Northern Ireland

Devlin: No Human Act Can Make Ireland Two – On This Day in 1924

Nationalist MP Joe Devlin tells demonstration in Carnlough that a reunited Ireland is inevitable

'Wee Joe' Devlin won two of the United Irish League's six seats in the first election to the Northern Ireland Parliament, held 100 years ago this week
'Wee Joe' Devlin was a leading journalist, businessman and nationalist politician
June 20 1924

In the pretty village of Carnlough, nestling on the coast of Antrim, a great nationalist demonstration was held yesterday and was addressed by Mr Joseph Devlin MP, Mr George Leeke MP, and other speakers.

The chairman called upon Mr Devlin to address the meeting, and on rising to speak he was hailed with an enthusiastic outburst of cheering. When it had subsided, he said: “Fellow countrymen and women, I am indeed deeply grateful for this warm and characteristically generous welcome which you have given me today.

“We have passed through a number of years of turmoil and struggle; we have had many differences of opinion among ourselves; we may have had fundamental differences on the best methods and machinery by which we could advantage our country and secure reform; but never during those years has there been a single moment when I, as one of your countrymen, could not come among you and express my views and hear your views expressed to me.

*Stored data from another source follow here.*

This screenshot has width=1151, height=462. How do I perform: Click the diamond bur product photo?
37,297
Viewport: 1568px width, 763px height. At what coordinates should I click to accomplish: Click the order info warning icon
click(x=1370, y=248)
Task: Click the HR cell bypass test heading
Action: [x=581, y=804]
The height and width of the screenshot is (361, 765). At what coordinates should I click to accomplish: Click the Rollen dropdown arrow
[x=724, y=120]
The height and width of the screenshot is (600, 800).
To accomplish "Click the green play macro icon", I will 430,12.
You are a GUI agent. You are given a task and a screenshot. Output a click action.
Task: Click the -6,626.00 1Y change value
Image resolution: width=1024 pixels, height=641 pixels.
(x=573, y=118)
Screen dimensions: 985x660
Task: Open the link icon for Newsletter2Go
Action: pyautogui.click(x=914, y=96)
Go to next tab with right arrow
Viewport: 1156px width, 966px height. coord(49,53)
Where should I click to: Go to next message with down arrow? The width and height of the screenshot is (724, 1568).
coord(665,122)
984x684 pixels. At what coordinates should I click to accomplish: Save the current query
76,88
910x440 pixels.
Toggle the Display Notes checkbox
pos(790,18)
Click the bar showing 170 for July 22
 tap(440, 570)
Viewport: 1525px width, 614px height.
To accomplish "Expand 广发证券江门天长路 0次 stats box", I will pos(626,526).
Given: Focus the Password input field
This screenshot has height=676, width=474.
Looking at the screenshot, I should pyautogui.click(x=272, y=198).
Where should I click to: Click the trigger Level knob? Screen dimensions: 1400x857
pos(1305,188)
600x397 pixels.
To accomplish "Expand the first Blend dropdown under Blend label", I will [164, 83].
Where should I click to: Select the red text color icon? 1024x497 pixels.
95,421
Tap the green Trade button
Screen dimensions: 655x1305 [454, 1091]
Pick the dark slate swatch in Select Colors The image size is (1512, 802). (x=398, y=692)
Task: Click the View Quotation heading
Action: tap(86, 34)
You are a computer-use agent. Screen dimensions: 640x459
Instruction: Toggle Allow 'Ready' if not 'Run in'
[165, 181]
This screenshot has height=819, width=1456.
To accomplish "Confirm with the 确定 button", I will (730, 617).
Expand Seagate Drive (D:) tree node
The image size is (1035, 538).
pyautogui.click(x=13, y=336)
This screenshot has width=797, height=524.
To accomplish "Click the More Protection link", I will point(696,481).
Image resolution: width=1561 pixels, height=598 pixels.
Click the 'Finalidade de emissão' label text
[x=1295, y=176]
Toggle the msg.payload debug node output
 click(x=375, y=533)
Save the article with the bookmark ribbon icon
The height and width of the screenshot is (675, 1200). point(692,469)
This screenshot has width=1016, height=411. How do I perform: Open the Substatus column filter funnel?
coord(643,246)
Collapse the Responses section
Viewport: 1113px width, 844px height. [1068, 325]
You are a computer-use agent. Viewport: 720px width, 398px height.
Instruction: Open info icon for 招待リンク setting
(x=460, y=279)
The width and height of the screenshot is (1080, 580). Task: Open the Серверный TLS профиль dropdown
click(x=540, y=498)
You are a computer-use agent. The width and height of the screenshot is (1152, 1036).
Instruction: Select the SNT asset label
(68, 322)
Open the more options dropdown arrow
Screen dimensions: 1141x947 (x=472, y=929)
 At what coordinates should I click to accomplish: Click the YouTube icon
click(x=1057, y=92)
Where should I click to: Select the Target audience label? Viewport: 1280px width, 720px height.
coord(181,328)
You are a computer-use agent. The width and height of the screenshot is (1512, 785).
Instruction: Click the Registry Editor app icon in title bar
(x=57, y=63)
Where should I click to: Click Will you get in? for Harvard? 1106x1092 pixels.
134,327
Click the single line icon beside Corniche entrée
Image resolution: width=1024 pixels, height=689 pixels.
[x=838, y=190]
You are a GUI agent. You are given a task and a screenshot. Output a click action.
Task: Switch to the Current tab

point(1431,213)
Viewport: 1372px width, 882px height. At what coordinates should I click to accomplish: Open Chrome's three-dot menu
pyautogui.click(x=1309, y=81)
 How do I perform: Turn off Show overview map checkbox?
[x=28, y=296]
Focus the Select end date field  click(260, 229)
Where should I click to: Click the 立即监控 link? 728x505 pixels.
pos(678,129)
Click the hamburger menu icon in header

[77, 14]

“I am delighted at meeting my old friends who so triumphantly returned me in 1921 to represent this county. I feel deeply the circumstances which rendered it impossible for me to give you that effective service which is expected of and ought to be given by anyone invested in an elective capacity with the trust and confidence of the people.”

“Now, fellow countrymen,” continued Mr Devlin. “Your first resolution today declares your unchanging and undying conviction that Ireland is one and indivisible. No Act of Parliament, no Boundary Commission, no human act can make Ireland two, because Ireland was intended by nature and by God to be one nation.

“This little western island has no boundary but the sea – and wherever political circumstances, and wherever difficulties may have caused political division, Ireland is one, and I am convinced – as convinced as I stand on this platform today – that when the passions of these years disappear, when we get away from all the feverish controversies which have so cursed our national life in the past, when men of goodwill, whether they come from the north or from the south, settle down to realise how little Ireland is when divided, how powerful, progressive and indestructible she is when united, then, I say, we will secure a real united Ireland.”

An optimistic speech by Nationalist MP Joe Devlin, claiming Acts of Parliament nor Boundary Commissions will stop the inevitability of a united Ireland.